Answer with a number only: how many lines of the entries below contain the word "Follow"?

Segment Start: Supplied data

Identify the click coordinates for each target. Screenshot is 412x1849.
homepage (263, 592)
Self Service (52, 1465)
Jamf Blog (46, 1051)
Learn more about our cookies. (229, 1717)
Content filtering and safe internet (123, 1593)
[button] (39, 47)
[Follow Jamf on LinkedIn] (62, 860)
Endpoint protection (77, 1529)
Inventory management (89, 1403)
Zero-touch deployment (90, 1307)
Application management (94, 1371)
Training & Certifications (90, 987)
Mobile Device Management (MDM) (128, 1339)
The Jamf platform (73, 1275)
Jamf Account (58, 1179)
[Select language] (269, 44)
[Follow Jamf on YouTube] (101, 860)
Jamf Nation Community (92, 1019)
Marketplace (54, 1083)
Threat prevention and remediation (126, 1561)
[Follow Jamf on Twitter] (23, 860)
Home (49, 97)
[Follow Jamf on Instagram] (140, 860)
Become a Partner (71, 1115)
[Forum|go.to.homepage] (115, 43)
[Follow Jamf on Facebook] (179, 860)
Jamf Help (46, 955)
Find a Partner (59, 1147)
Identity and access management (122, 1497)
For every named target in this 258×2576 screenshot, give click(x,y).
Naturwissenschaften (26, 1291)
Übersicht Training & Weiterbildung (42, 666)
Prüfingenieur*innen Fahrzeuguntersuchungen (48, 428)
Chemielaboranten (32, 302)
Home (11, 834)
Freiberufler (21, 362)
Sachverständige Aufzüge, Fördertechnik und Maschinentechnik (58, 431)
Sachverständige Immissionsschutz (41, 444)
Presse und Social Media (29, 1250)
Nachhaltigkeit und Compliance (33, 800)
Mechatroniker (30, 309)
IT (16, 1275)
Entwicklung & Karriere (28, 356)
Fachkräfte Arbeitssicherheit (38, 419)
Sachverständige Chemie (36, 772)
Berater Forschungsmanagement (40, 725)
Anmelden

Segment End: Supplied data

* [Finished task]
5